#### [Problem to solve]
Swap "screenshot" for "image" in the rows starting at the first row and ending at the line that contains "coordinates (521, 80).", keeping everything else the same. Leave the pictures out of your answer.

#### [Task inputs]
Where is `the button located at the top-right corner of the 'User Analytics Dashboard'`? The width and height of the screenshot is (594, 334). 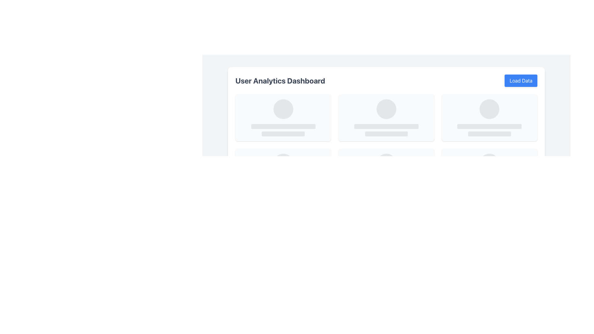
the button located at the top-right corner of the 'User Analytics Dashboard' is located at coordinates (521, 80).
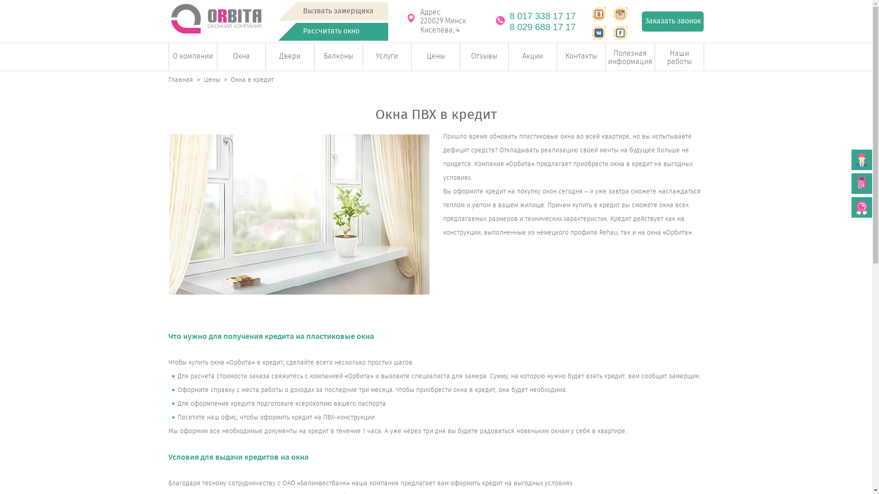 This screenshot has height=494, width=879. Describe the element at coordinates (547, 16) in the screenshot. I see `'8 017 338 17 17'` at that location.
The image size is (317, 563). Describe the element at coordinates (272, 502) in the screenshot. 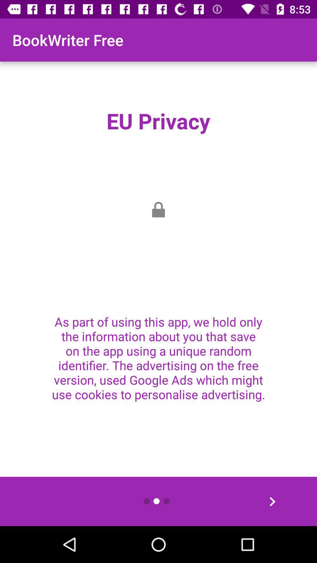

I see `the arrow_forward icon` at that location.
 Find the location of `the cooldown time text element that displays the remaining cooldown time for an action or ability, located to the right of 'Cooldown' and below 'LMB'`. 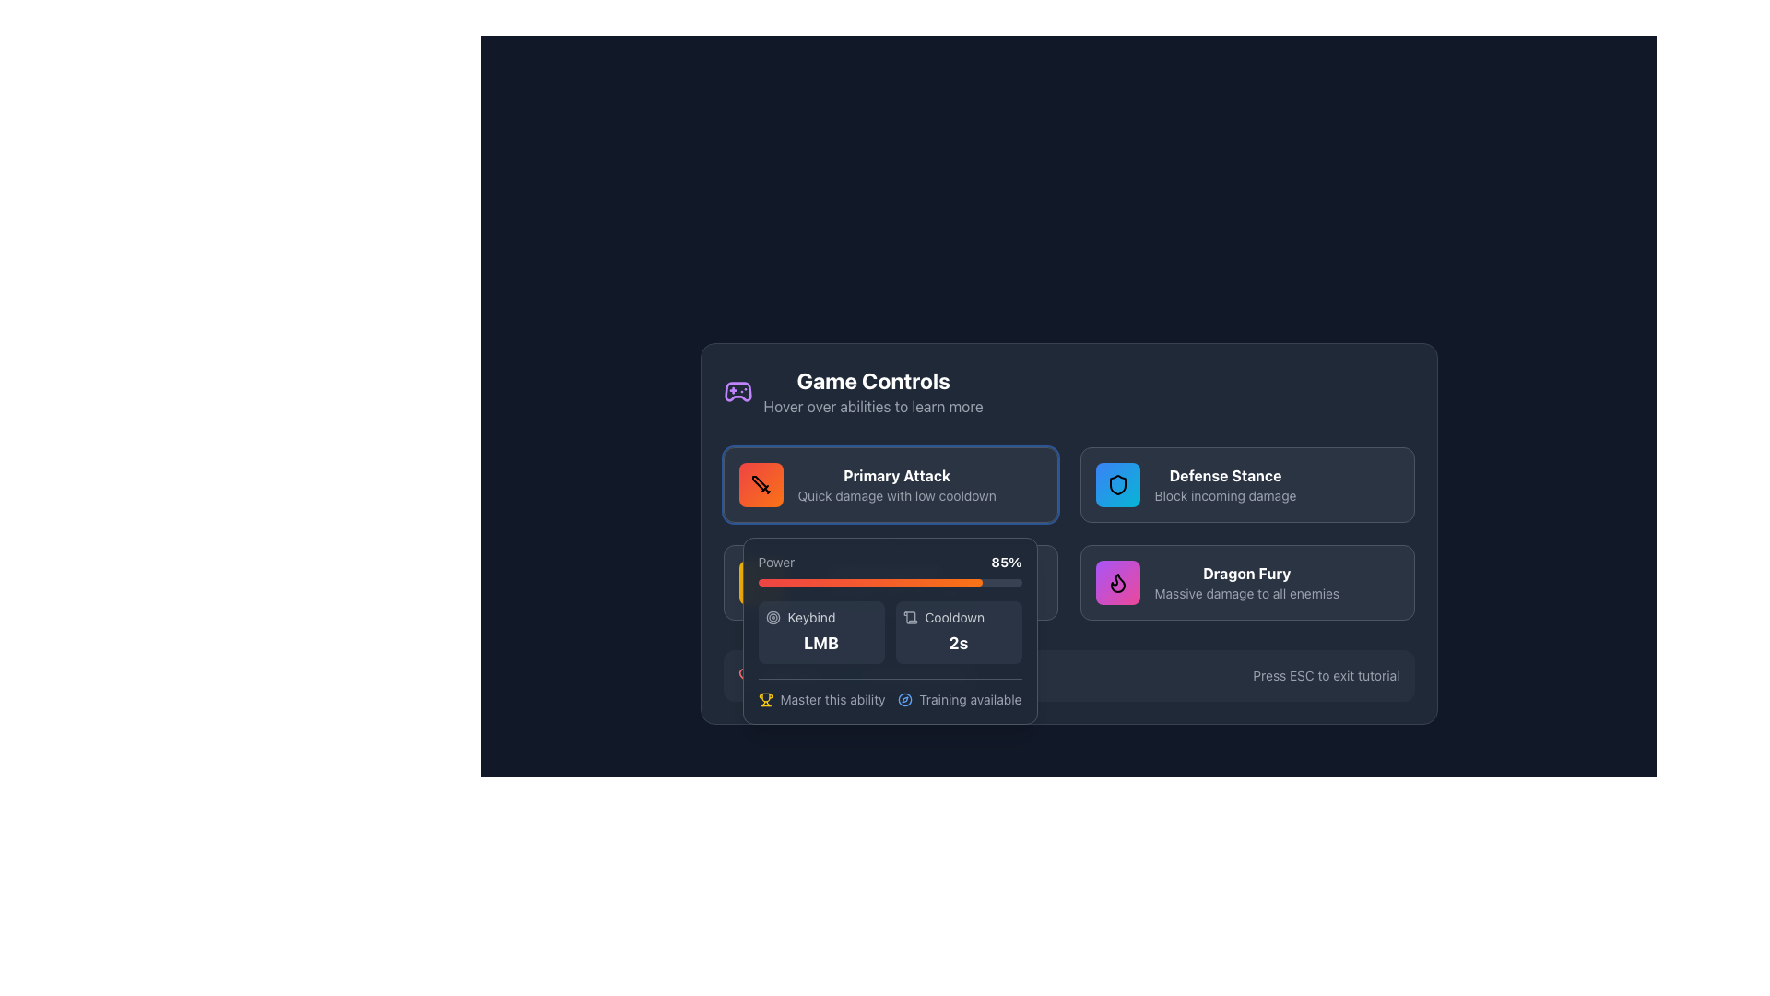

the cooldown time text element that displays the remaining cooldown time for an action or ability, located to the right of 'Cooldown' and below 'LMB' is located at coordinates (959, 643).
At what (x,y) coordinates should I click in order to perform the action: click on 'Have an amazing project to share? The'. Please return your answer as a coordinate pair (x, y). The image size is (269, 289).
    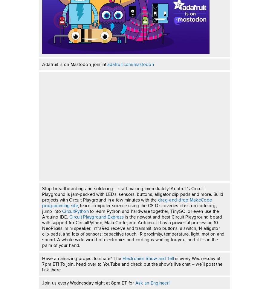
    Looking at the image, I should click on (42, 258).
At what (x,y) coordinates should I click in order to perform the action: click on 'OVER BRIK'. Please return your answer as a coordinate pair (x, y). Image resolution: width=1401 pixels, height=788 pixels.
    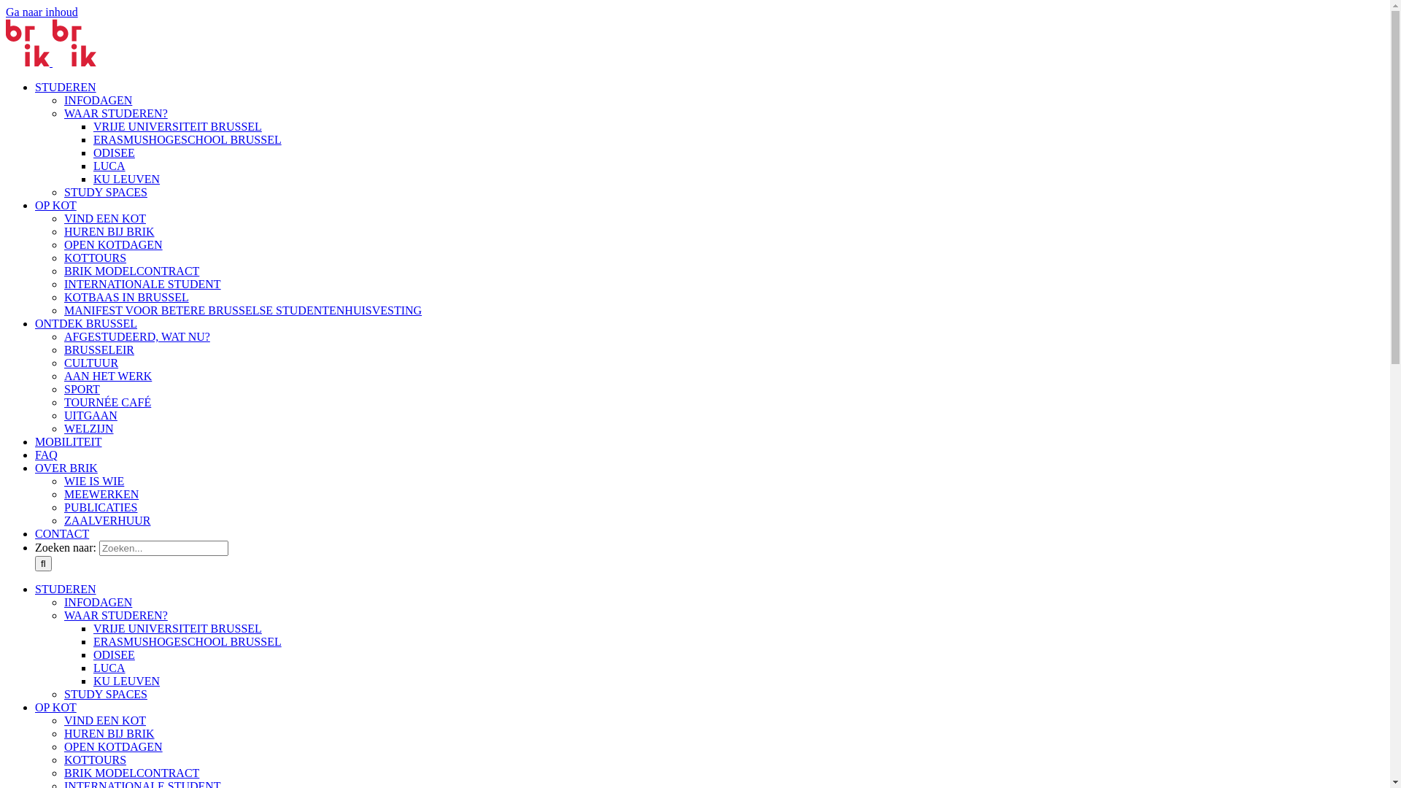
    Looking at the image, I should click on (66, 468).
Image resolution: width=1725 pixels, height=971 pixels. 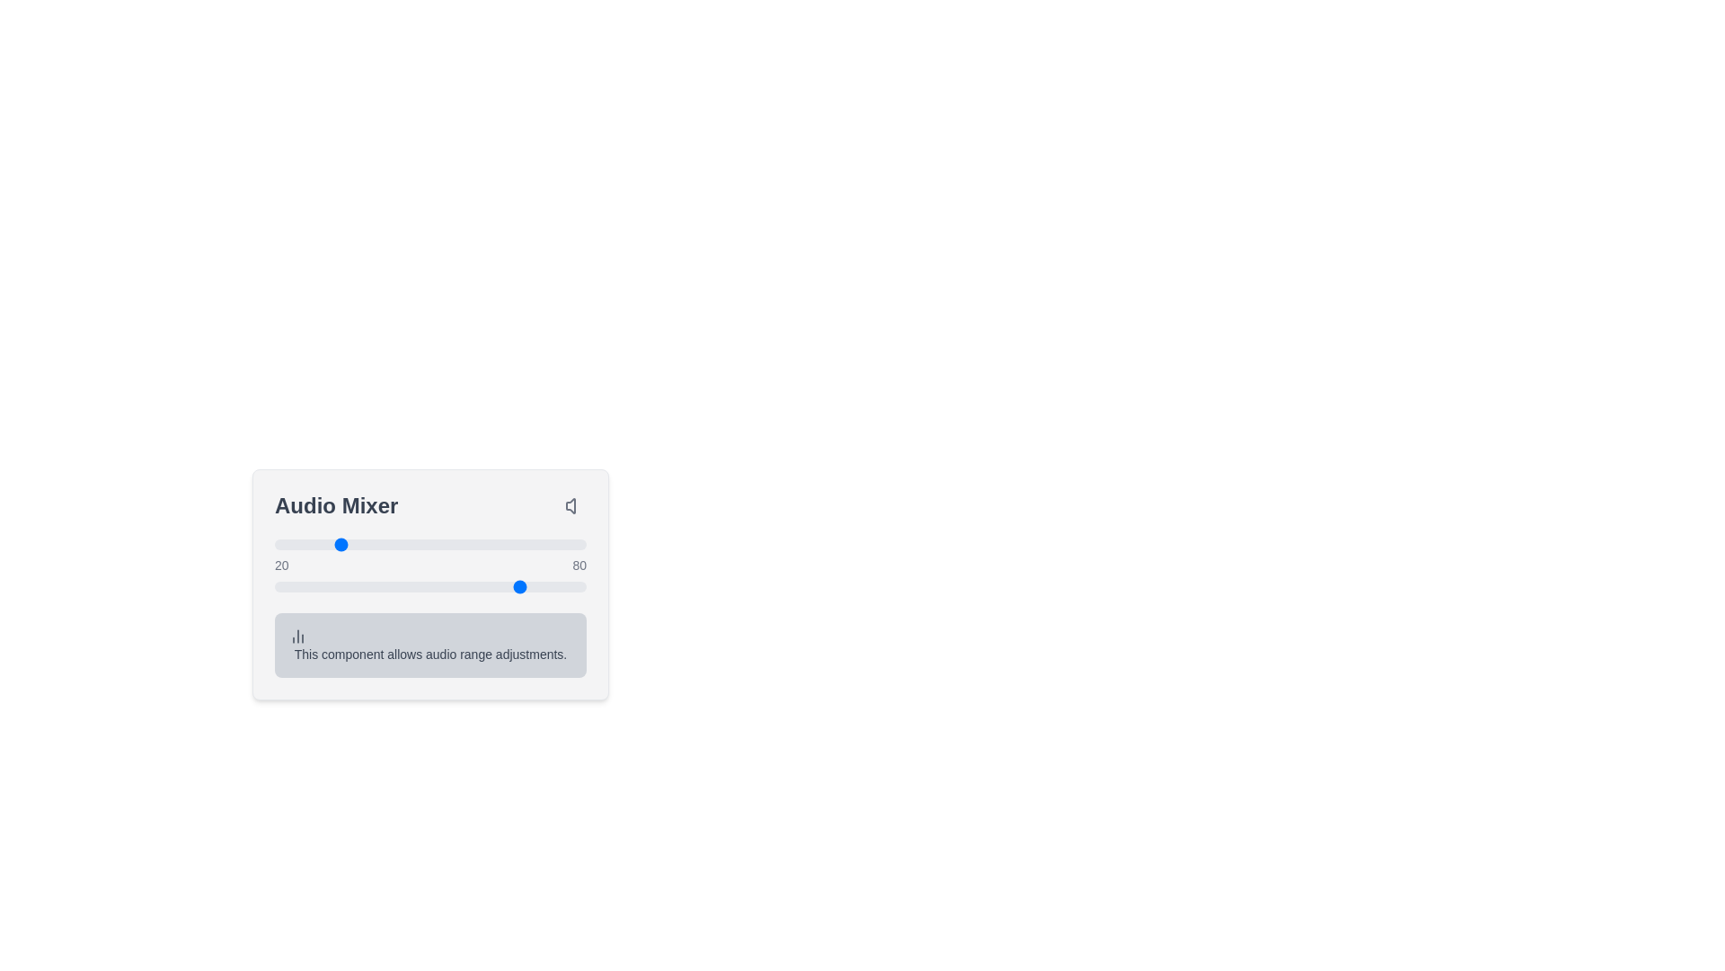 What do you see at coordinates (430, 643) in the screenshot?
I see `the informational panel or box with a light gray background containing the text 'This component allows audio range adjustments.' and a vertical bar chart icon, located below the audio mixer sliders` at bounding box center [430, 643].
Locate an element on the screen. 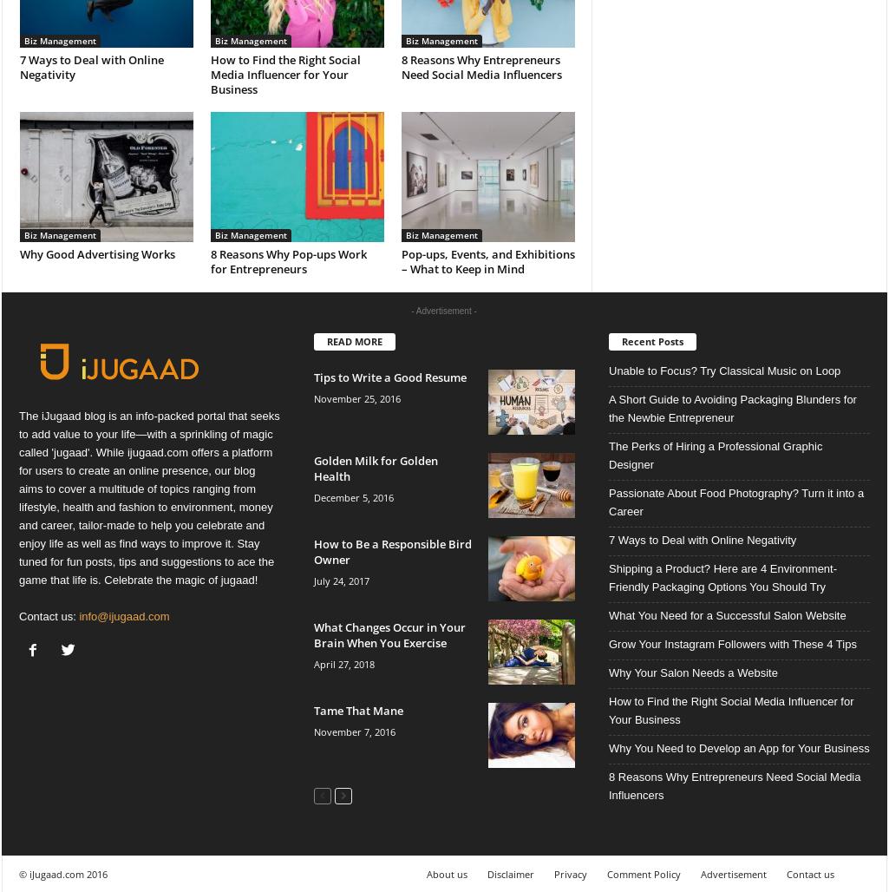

#### [Solution to this problem]
Where is `the button located at the top-right corner of the 'User Analytics Dashboard'`? The width and height of the image is (594, 334). 
the button located at the top-right corner of the 'User Analytics Dashboard' is located at coordinates (521, 80).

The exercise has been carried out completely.